Multi-Factor Authentication (MFA)¶
You can enhance security of your e-INFRA CZ Account by enabling MFA (Multi-Factor Authentication). In this case, an additional authentication method is required when you log in. Some e-INFRA CZ services may require you to enable MFA in order to use them.
e-INFRA CZ AAI (Authentication and Authorization Infrastructure) offers two ways to verify the second factor during the login process:
- TOTP (Time-based One-Time Passwords)
- WebAuthn (Web Authentication)
Recovery codes
You are encouraged to also generate one-time recovery codes for regaining access in case you lose your primary tokens. Detailed instructions can be found here.
Available Methods of MFA Verification¶
The Interactive Guide to Help You Choose the Right MFA Type¶
TOTP¶
TOTP (Time-based One-Time Password) is a standard method for one-time code generation used by many commercial services. TOTP app has a shared secret with the server and generates time-constrained numerical codes based on that secret. The most common setting is 6 digits with validity of 30 seconds.
More about TOTP
You may know this method by many alternative names, including:
- code from verification app,
- verification code,
- authentication code,
- code from authentication app,
- 6-digit code from code generator,
- code from Google Authenticator or
- verification code from the Google Authenticator app.

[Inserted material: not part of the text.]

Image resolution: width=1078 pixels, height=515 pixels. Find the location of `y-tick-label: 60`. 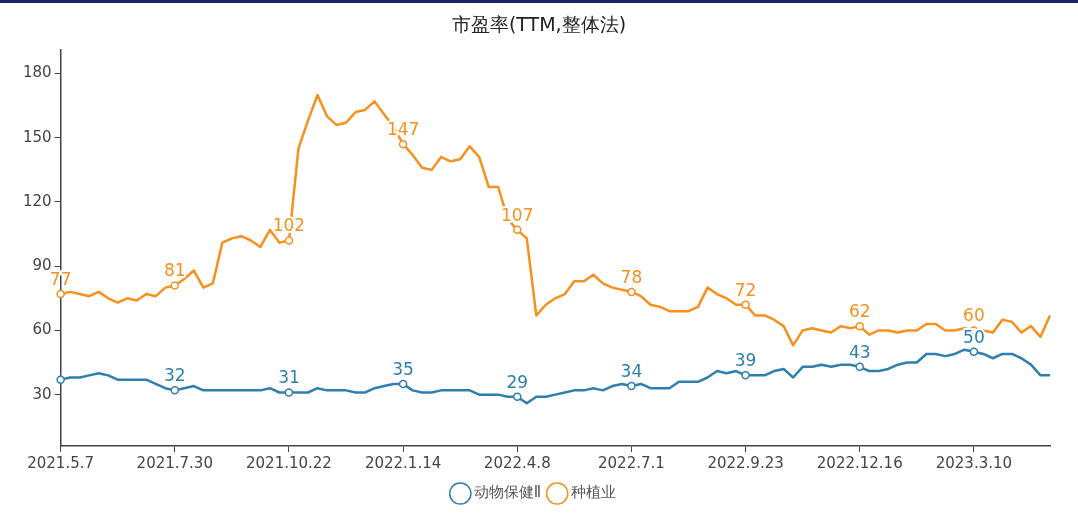

y-tick-label: 60 is located at coordinates (42, 330).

The advantage of this method is its versatility - you can copy the one-time code from the app in your smartphone to another app, type it on your PC or even a smart TV. The only requirement that the device you want to authenticate on needs to fulfill is the capability to enter digits.

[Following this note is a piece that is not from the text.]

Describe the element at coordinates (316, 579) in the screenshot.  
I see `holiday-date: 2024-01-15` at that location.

You can use any TOTP app, for example:
Alternatively you can use the TOTP capability of your password manager e.g.:
If you already have a TOTP app installed, you don't have to install another one, you can just add e-INFRA CZ Account.
TOTP is defined RFC 6238.
WebAuthn¶
WebAuthn, short for Web Authentication API, is a modern standard created by W3C and FIDO. This method offers a high level of security while protecting your privacy, it is also easy to use. WebAuthn is often a part of the operating system, so you do not need to install anything on most devices.
More about WebAuthn
You may know this method by different names, including:
- FIDO2,
- U2F,
- Security key verification,
- Universal second factor, or simply
- Security key
The advantage of this method is its simplicity - you do not need to grab your smartphone, open an app and type in a code, you just confirm the authentication e.g. by pressing a button or using your thumb for fingerprint. You may register various devices and use a different method of authentication in each one depending on the device’s capabilities.
In order to use WebAuthn, you need to use one of the supported web browsers together with the operating system capability, an app or a physical authenticator (e.g. a YubiKey).
If you want to learn more, check out webauthn.io and webauthn.me. Operating systems with WebAuthn built in:
- Windows 10+ (Windows Hello)
- macOS 10.15+ (only some browsers depending on version)
- Android 7+ (a screen lock has to be set (fingerprint or face recognition)
- iOS 14.5+ (Touch ID, Face ID)
- For Linux, you can try Rust U2F or tpm-fido.
WebAuthn on MS Windows¶
Use Windows Hello using a PIN, facial recognition, or fingerprint. Windows 10 build 1903 or later is required.
WebAuthn on Android¶
The screen lock functionality that uses a PIN, pattern, password, fingerprint or facial recognition can be used for MFA.
Alternatively a NFC or USB connected hardware token like Yubikey can be used.
WebAuth on MacOS¶
The Touch ID feature can be used.
WebAuthN on Linux PC With FIDO2-compatible Hardware Token¶
USB hardware tokens that support FIDO2 , like Yubikey, can be used.
WebAuthN on Linux PC With Android Phone Used for Second Factor¶
This use case requires a rather specific setup. The Linux PC must have Bluetooth enabled, Google Chrome browser must be used on the PC, and an Android phone with enabled Bluetooth and installed Chrome browser must be physically near the PC (so near that the PC and the phone can communicate over Bluetooth).
If the Chrome browser on the Android phone contains authenticated Google Account, the ways for unlocking screen lock will be used for second factor.
If the Chrome browser on the Android phone does not contain authenticated Google Account, scanning of a one-time QR code by the phone from the screen of the PC can be used.